In the third year of Ganlu, the Noble Village Duke of Wei personally led the multitude of officials to perform the elderly-nourishment rite at the Grand Academy. Thereupon Wang Xiang served as the Elder and Zheng Xiaotong as the Fifth Night-Watcher. The annotations for this no longer survive, yet the Han rites remain complete.
89
晉武帝泰始六年十二月,帝臨辟雍,行鄉飲酒之禮。 詔曰:「禮儀之廢久矣,乃今復講肄舊典。 賜太常絹百匹,丞、博士及學生牛酒。」 咸寧三年,惠帝元康九年,復行其禮。
In the twelfth month of the sixth year of Taishi, Emperor Wu of Jin attended at the Bright Hall and performed the district drinking rite. An edict read: "Ritual and ceremony have long been abandoned—now at last we again lecture and drill in the old canon. Grant the Grand Minister of Ceremonies a hundred bolts of silk, and wine and oxen for the assistants, academicians, and students." In the third year of Xianning and the ninth year of Yuanhang of Emperor Hui, the rite was performed again.
90
魏齊王正始中,齊王每講經遍,輒使太常釋奠先聖先師於辟雍,弗躬親。 晉惠帝、明帝之為太子,及愍懷太子講經竟,並親釋奠於太學,太子進爵於先師,中庶子進爵於顏淵。 元帝詔曰:「吾識太子此事,祠訖便請王公以下者,昔在洛時,嘗豫清坐也。」 成、穆、孝武三帝,亦皆親釋奠。 孝武時,以太學在水南懸遠,有司議依升平元年,於中堂權立行太學。 于時無復國子生,有司奏:「應須二學生百二十人。 太學生取見人六十,國子生權銓大臣子孫六十人,事訖罷。」 奏可。 釋奠禮畢,會百官六品以上。 元嘉二十二年,太子釋奠,采晉故事,官有其注。 祭畢,太祖親臨學宴會,太子以下悉豫。

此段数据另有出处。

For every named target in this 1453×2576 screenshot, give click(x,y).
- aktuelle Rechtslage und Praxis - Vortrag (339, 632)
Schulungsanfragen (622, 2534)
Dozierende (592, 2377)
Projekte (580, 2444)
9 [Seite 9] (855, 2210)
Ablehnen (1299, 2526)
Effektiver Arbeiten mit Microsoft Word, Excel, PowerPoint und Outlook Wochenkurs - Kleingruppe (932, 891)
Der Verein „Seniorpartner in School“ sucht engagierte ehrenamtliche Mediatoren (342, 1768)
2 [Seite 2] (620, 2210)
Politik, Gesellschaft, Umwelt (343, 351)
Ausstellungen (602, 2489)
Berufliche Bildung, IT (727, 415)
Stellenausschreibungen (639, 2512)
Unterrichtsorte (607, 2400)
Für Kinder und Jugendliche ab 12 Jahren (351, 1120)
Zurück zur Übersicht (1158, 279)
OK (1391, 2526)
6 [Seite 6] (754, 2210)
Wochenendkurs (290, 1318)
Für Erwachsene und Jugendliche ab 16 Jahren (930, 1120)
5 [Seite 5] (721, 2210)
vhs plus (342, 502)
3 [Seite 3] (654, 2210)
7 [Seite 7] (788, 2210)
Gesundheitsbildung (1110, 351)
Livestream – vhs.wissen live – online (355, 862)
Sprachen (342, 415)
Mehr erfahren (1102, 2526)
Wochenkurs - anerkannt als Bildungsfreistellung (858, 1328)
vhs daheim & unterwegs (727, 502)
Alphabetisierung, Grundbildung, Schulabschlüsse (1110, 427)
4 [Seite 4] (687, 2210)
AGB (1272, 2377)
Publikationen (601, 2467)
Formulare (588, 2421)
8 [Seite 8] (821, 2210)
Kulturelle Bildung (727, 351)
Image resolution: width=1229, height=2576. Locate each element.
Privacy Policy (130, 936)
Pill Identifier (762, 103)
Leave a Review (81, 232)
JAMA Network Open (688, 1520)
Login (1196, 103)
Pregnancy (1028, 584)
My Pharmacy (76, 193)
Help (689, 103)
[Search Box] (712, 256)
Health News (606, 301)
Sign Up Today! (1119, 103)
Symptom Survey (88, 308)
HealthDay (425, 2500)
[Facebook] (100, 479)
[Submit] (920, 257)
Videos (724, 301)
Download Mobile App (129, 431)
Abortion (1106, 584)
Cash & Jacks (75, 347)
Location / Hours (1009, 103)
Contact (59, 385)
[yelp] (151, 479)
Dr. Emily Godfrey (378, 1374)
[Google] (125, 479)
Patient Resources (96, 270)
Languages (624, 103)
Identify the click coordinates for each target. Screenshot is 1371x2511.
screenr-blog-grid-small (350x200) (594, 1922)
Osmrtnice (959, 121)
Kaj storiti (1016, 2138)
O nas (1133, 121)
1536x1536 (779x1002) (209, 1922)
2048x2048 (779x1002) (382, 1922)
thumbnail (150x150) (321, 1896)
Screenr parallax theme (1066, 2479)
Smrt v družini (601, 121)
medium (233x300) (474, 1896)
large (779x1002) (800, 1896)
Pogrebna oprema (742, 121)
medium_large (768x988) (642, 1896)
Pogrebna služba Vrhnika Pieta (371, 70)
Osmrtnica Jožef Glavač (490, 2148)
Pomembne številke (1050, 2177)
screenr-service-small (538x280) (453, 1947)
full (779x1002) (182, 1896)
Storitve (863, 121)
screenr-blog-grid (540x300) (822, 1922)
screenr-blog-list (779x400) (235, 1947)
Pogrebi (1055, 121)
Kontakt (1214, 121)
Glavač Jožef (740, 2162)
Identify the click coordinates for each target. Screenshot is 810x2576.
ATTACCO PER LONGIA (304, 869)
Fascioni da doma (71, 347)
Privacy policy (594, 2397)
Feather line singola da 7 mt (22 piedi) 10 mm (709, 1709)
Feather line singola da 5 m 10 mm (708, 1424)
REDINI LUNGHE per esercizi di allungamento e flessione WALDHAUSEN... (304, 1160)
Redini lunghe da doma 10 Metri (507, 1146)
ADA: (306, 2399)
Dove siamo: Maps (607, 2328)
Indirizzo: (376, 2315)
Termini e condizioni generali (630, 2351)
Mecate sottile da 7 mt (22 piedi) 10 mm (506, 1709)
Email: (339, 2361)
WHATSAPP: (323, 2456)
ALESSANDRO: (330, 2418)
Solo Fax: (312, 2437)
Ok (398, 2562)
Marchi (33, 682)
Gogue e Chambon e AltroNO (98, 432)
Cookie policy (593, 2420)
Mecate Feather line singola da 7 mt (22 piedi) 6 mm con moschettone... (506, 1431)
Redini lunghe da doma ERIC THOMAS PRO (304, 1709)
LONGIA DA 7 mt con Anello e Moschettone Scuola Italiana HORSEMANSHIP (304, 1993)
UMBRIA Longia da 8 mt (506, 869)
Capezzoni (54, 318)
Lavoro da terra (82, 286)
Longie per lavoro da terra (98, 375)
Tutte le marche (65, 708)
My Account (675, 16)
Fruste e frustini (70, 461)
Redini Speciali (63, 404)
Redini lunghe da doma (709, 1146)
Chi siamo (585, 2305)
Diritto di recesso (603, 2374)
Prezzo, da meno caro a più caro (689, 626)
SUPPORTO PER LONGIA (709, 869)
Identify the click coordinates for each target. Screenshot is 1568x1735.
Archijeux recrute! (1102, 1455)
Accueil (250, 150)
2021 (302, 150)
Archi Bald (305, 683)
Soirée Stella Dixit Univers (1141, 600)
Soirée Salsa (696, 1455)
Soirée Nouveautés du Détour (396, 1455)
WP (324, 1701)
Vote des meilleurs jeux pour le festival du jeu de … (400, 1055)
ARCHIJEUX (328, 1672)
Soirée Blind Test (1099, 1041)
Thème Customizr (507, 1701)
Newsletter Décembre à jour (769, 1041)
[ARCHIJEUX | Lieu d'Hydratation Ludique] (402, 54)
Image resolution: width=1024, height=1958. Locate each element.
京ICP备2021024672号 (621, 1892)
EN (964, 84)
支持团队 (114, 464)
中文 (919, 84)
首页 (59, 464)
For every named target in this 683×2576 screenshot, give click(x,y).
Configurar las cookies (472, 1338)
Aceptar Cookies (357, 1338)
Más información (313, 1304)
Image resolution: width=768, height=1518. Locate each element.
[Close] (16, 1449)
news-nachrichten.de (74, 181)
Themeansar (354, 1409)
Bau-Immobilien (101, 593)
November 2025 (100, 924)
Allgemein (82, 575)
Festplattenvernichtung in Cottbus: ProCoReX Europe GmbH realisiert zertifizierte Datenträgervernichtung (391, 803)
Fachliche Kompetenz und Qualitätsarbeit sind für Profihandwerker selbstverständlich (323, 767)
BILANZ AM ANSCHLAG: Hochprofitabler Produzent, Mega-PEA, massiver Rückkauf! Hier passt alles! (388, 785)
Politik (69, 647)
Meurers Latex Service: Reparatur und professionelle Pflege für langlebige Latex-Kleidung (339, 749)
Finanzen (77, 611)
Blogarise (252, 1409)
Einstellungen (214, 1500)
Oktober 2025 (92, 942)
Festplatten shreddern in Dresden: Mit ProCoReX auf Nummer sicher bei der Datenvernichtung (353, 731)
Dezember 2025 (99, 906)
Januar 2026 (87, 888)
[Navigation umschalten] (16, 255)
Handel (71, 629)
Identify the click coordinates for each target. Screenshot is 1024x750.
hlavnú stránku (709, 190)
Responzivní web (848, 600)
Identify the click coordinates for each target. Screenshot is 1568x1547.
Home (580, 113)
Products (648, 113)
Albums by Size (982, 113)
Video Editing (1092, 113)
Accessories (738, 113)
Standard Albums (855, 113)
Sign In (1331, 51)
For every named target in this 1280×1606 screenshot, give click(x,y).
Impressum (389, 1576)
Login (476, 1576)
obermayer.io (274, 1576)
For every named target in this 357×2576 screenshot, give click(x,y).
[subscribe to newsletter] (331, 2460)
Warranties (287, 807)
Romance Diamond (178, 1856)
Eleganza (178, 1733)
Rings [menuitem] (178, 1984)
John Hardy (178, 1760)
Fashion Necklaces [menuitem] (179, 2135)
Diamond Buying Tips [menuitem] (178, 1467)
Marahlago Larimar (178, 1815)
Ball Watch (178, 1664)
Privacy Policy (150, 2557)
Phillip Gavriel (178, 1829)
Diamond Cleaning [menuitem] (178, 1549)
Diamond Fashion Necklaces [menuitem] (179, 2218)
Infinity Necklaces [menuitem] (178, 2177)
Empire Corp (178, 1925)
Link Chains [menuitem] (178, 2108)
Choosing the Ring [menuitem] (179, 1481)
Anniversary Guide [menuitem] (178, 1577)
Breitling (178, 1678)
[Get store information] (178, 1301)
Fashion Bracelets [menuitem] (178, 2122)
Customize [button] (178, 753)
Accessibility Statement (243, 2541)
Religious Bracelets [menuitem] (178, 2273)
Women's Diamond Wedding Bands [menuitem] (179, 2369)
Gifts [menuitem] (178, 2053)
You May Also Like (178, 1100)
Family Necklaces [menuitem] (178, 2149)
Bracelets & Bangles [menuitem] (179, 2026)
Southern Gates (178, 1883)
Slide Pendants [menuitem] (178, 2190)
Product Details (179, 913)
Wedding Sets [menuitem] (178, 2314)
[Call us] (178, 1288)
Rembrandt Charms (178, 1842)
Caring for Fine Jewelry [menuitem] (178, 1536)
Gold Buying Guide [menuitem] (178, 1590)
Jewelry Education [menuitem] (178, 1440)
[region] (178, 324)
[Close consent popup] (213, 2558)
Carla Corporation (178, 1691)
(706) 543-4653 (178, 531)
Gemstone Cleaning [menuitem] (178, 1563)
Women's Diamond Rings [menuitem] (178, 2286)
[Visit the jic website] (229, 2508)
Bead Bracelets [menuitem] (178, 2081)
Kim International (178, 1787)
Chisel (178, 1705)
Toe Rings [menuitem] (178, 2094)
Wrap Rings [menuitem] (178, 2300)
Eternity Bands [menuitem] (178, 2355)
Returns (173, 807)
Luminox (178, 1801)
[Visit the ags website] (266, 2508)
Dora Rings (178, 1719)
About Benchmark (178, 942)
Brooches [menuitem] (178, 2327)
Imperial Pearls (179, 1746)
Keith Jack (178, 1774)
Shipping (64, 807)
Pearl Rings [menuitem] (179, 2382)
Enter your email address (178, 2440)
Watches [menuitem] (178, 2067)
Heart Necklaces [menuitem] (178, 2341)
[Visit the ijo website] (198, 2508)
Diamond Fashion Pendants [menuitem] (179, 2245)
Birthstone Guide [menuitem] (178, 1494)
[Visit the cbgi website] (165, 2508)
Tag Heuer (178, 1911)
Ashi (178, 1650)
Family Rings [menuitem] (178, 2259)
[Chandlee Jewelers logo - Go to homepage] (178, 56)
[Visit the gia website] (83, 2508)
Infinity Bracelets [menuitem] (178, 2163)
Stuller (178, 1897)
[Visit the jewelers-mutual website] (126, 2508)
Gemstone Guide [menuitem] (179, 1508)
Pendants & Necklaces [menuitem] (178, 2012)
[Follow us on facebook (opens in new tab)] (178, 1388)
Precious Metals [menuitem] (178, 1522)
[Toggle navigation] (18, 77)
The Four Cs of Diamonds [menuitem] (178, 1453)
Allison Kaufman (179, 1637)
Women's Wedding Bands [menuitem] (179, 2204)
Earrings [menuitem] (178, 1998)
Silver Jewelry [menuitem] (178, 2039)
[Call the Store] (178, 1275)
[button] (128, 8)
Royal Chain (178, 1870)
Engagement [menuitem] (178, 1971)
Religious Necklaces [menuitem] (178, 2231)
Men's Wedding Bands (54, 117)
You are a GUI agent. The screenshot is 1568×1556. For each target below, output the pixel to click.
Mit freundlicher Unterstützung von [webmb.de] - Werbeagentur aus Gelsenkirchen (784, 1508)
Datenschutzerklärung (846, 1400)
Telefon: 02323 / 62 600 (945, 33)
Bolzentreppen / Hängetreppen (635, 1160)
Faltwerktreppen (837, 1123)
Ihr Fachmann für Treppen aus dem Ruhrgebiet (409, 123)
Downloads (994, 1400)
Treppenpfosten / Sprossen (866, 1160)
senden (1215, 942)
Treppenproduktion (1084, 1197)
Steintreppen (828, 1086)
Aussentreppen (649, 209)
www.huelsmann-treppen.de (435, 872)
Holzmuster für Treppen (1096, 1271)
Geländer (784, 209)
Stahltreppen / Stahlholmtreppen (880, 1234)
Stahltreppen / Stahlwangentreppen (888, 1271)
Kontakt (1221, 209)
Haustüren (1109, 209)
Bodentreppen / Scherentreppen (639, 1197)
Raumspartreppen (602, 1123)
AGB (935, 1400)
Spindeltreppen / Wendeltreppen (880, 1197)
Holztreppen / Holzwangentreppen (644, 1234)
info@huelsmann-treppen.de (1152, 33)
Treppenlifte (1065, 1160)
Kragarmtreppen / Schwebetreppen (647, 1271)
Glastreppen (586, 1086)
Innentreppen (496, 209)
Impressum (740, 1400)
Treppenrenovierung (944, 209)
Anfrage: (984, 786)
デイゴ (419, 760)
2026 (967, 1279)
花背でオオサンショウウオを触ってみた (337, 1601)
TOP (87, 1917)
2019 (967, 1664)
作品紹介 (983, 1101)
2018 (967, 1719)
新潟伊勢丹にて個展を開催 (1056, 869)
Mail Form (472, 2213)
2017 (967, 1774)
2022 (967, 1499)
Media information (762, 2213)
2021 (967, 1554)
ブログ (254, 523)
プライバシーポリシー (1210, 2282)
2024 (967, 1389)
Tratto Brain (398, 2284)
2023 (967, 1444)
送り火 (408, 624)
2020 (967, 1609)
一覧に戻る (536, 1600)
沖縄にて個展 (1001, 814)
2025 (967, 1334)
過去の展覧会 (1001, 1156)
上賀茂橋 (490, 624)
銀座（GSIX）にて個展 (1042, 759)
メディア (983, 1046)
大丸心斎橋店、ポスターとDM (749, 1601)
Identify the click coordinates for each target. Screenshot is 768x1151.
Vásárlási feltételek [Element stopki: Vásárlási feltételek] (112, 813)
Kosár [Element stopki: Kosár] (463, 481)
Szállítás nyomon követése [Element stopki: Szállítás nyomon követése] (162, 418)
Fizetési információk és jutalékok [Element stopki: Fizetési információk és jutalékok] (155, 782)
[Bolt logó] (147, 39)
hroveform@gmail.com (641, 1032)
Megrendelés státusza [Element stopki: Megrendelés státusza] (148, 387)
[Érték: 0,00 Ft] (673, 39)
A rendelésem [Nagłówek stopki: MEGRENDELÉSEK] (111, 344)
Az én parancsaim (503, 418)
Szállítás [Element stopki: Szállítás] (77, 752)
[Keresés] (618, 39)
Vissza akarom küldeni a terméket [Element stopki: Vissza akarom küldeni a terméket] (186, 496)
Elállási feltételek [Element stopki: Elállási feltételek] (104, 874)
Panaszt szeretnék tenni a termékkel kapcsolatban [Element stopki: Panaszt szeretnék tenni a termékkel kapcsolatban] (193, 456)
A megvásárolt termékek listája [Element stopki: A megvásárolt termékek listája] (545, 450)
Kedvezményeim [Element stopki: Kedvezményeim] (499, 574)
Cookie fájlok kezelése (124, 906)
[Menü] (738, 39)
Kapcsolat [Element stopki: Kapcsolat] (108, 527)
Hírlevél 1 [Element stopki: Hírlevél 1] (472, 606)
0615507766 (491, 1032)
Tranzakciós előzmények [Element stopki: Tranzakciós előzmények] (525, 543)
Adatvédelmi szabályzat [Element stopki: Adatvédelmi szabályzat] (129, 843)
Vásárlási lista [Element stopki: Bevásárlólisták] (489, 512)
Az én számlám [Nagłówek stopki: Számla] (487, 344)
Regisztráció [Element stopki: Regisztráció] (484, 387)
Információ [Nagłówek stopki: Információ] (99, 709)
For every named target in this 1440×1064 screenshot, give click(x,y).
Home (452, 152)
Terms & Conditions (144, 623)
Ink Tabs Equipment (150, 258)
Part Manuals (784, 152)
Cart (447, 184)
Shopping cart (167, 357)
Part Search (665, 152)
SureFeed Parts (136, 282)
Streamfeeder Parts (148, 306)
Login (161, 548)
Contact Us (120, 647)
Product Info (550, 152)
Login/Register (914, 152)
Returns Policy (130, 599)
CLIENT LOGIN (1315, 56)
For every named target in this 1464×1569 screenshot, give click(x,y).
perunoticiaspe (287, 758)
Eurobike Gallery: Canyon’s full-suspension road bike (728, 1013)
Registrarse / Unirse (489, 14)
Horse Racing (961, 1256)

In the Zhengshi era of the Qi King of Wei, whenever the Qi King finished lecturing on the classics he had the Grand Minister of Ceremonies perform the libation to the Former Sage and Former Teacher at the Bright Hall—not in person. When Emperor Hui, Emperor Ming, and Crown Prince Minhuai finished lecturing on the classics, they all personally performed the libation at the Grand Academy—the crown prince advancing rank to the Former Teacher, the Household Superintendent advancing rank to Yan Yuan. Emperor Yuan's edict: "I know the crown prince in this matter—when the sacrifice is done he invites kings, dukes, and those below. In the old days at Luoyong I too once shared in the quiet session." The three emperors Cheng, Mu, and Xiaowu all likewise performed the libation in person. In Xiaowu's time, because the Grand Academy south of the river was remote, the relevant offices proposed following the first year of Shengping to provisionally establish a traveling Grand Academy in the central hall. At that time there were again no National Academy students. The relevant offices memorialized: "One hundred twenty students from both academies are required. Sixty Grand Academy students taken from present men; sixty National Academy students provisionally selected from ministers' grandsons and sons—when the affair is done, disband." The memorial was approved. When the libation rite was complete, officials of the sixth rank and above were assembled. In the twenty-second year of Yuanjia the crown prince performed the libation, following Jin precedents—the office had annotations for it. When the sacrifice was complete, Emperor Taizu personally attended the academy feast; the crown prince and all below participated.
91
兵者,守國之備。 孔子曰:「以不教民戰,是謂棄之。」 兵,凶事,不可空設,因蒐狩而習之。 而凡師出曰治兵,入曰振旅,皆戰陳之事,辨鼓鐸鐲鐃之用,以教坐作進退疾徐疏數之節,遂以蒐田。 獻禽以祭社。 仲夏教茇舍,如振旅之陳,遂以苗田,如蒐之法。 獻禽以享礿。 仲秋教治兵,如振旅之陳,遂以獮田,如蒐之法。 致禽以祀方。 仲冬教大閱,遂以狩田。 獻禽以享蒸。 蒐者,蒐索取其不孕者也。 苗者,為苗除害而已。 獮者,殺也。 從秋氣所殺多也。 狩者,冬物畢成,獲則取之,無所擇也。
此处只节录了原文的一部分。